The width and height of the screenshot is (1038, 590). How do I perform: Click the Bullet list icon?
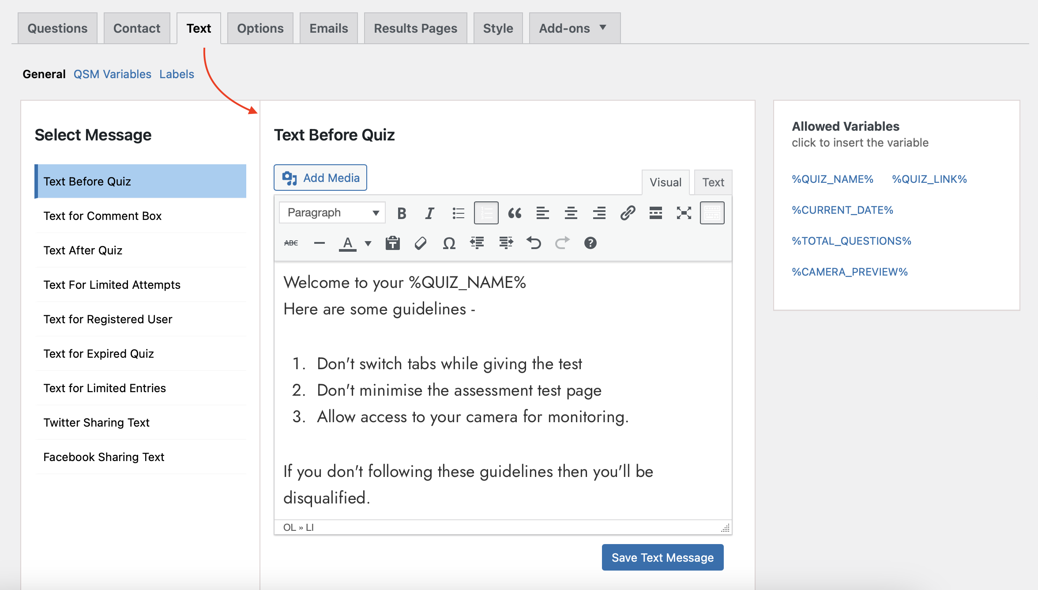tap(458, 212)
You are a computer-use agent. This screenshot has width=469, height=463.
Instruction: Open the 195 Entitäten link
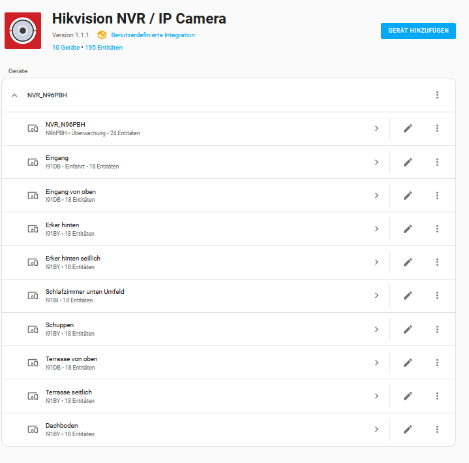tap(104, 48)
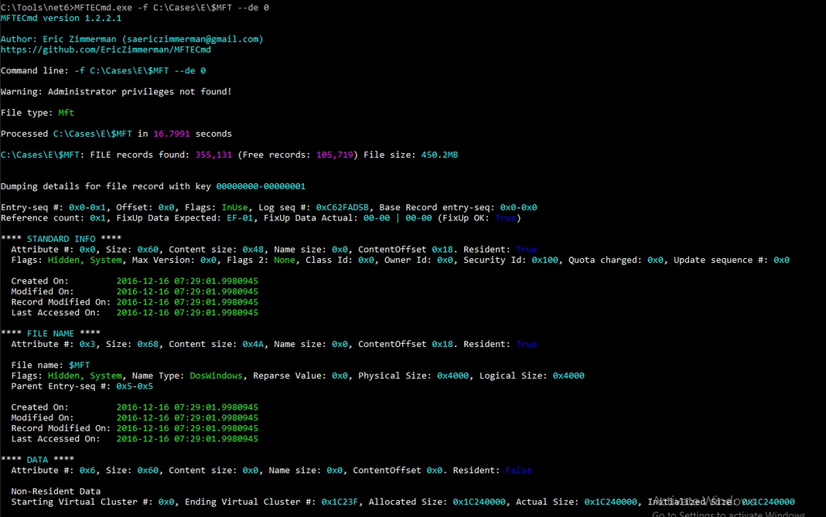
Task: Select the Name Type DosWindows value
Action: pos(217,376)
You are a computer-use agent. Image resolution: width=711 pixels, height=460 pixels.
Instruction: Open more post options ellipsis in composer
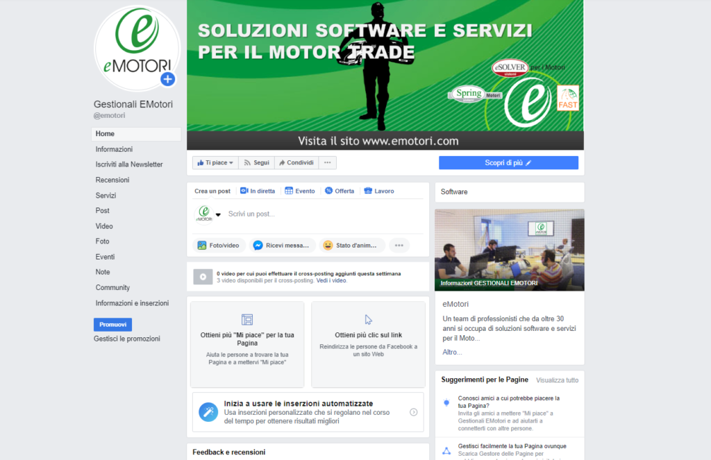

## ASSIGNMENT
From the entries above, extract each line containing "agent".

## TASK ANSWER
You are a computer-use agent. This screenshot has width=469, height=463.
You are a computer-use agent. Image resolution: width=711 pixels, height=460 pixels.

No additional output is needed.